At present, methicillin-resistant Staphylococcus aureus (MRSA) has caused a serious impact on a global scale. The infection and carrier rate of MRSA in the community is increasing year by year, but there is still no convenient detection system for on-site rapid detection. It is very important to select a rapid detection system to accurately and quickly detect patients infected with MRSA. We have developed a high-efficient single-tube detection platform based on RPA and CRISPR reaction system to detect the genes of mecA and clfA of MRSA. Using this detection platform, visual MRSA detection could be achieved in 30 min. It was observed that this detection platform was capable to successfully detect the target genomic as low as 5 copies μL−1, and the reaction was completed in one step without opening the lid. This detection platform could only detect MRSA, but not other common clinical pathogenic bacteria, such as Salmonella, Pseudomonas aeruginosa, Staphylococcus xylosus, Aeromonas hydrophila, Escherichia coli and Staphylococcus warneri, indicated its satisfactory selectivity for MRSA without interference from other bacteria.

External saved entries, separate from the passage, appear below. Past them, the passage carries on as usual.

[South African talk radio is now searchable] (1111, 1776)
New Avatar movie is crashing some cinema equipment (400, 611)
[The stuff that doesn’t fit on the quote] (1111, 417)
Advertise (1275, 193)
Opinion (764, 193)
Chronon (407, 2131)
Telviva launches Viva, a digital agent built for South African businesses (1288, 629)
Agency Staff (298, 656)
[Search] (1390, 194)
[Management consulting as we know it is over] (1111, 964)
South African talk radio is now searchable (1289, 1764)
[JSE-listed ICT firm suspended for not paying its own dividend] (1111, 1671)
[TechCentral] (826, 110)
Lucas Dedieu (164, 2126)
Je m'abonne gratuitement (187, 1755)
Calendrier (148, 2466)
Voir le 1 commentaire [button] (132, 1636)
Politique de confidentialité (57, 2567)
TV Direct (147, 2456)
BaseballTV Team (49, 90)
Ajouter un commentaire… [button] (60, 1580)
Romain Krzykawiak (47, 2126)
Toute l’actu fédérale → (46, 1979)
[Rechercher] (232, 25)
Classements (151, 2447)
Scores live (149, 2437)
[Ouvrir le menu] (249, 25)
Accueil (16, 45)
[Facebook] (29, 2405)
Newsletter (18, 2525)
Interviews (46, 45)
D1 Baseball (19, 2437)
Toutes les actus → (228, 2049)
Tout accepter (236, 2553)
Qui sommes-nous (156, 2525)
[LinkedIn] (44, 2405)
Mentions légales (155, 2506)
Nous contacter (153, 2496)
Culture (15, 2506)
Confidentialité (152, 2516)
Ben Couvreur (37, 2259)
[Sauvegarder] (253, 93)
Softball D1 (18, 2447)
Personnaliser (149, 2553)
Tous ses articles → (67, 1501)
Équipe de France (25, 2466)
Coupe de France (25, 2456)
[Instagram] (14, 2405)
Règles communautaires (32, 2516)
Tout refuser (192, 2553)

The results of clinical samples show that the platform has outstanding advantages in sensitivity, specificity and identification of methicillin resistance. The entire reaction can be completed in one step in the handheld instrument without opening the cover, avoiding aerosol pollution during the reaction. The detection platform combined with handheld instruments will have great application potential in point-of-care testing. The multiplexed RPA method is used to amplify two targets. The mecA DNA amplicons are identified directly by Cas12a-crRNA complexes, while the clfA DNA amplicons are transcribed into RNA using T7 transcription and detected by Cas13a-crRNA complexes. Orthogonal cleavage of DNA and RNA reporters by target activated Cas12a/Cas13a induces two colored fluorescence emission. [Display omitted] •The rapid, constant temperature reaction of this detection system is more suitable for POCT.•The whole reaction is completed in one step, reducing aerosol contamination.•The amplification of RPA combined with the CRISPR detection results in a more accurate and sensitive detection system.•The system could detect dual genes of Staphylococcus aureus and identify whether the strain is methicillin-resistant.